**** Available records ****

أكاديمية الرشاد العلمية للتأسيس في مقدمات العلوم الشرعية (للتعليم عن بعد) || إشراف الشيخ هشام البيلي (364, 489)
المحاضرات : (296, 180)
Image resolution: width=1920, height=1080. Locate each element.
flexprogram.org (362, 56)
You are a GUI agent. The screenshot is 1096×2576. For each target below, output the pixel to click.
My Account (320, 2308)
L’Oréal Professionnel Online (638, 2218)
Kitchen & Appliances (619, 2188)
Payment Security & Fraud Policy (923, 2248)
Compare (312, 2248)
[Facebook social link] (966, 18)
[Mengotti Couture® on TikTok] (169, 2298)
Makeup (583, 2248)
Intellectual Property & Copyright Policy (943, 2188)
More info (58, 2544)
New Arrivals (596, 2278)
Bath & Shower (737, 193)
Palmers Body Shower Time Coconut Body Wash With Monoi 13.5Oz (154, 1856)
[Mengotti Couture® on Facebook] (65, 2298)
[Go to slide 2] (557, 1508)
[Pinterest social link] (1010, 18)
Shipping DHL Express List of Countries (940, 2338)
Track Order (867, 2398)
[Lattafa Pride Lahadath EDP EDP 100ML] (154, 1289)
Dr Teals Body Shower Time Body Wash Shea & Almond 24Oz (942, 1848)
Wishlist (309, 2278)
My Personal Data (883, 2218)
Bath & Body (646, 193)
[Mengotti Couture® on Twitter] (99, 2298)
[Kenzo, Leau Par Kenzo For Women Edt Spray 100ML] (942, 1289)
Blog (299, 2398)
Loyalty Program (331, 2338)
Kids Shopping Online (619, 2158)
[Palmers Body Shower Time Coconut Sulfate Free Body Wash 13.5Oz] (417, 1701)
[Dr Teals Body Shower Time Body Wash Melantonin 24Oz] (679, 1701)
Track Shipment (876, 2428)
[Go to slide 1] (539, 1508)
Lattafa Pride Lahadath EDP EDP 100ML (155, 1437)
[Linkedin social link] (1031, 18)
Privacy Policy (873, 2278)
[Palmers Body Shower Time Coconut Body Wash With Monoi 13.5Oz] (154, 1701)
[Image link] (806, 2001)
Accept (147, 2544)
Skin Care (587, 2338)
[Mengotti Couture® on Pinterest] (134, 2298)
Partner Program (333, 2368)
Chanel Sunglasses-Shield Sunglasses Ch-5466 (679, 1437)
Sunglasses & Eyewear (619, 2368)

****

Task statement. When the line containing "Accept (147, 2544)" is reached, return it and every later line through the end of the listing above, unaltered and alone.

Result for this task.
Accept (147, 2544)
Skin Care (587, 2338)
[Mengotti Couture® on Pinterest] (134, 2298)
Partner Program (333, 2368)
Chanel Sunglasses-Shield Sunglasses Ch-5466 (679, 1437)
Sunglasses & Eyewear (619, 2368)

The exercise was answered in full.